Instructions to follow
Skip pictures in the listing below; copy exactly the lines from the one with "Given: Select the Calendar navigation item" through the one with "Given: Click the Today button in week header", inclusive.

------ Given records

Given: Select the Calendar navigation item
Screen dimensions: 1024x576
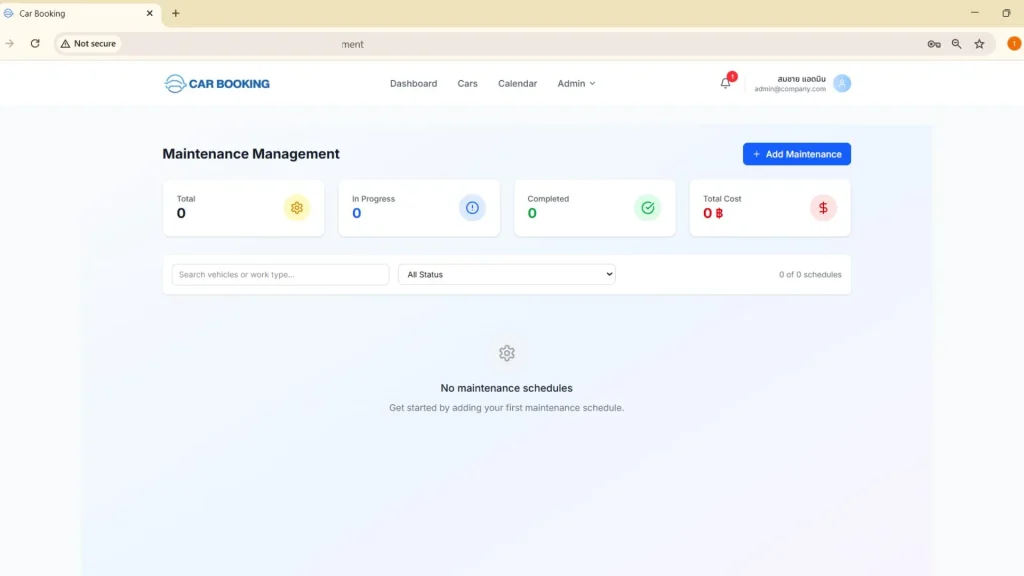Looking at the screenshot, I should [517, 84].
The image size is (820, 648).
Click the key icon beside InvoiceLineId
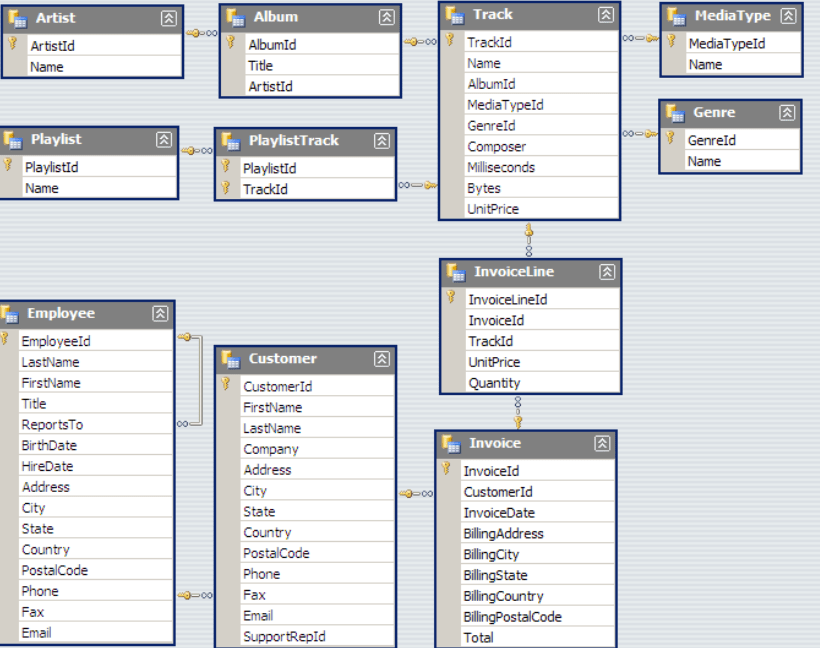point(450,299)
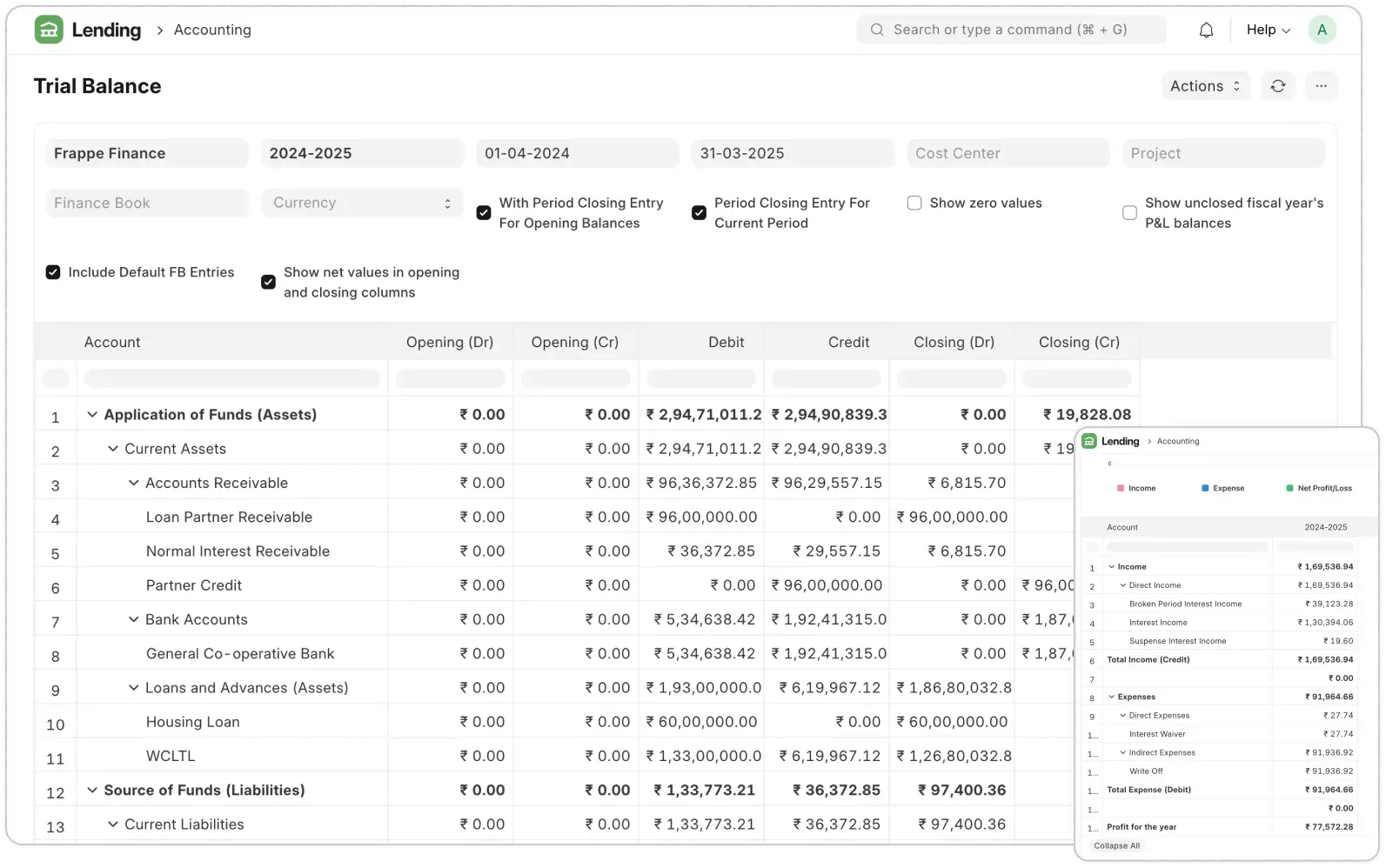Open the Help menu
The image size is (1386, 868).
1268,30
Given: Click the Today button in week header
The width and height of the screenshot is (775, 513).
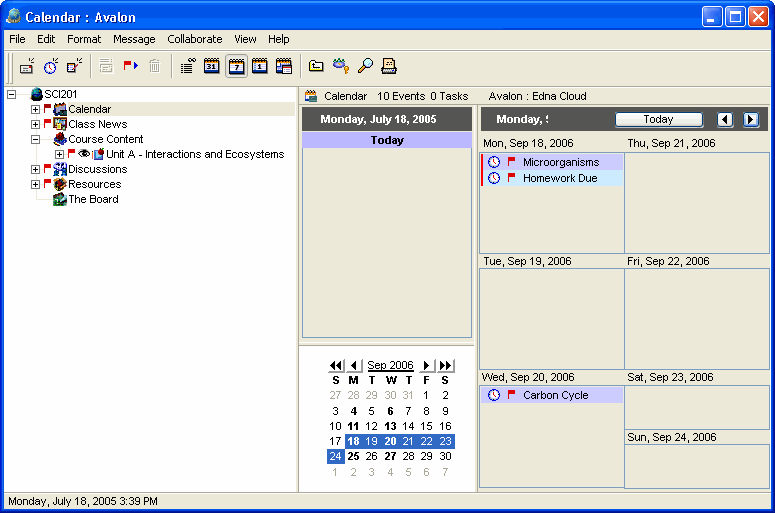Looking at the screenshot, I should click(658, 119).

------------
------ Given records

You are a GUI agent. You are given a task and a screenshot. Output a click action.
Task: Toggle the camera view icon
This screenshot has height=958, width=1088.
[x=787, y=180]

------------

Answer box
Given: Select the Calendar navigation item
Screen dimensions: 1024x576
Looking at the screenshot, I should [517, 84].
The image size is (820, 648).
Click the key icon beside InvoiceLineId
point(450,299)
Open the Help menu
The image size is (1386, 868).
1268,30
Given: Click the Today button in week header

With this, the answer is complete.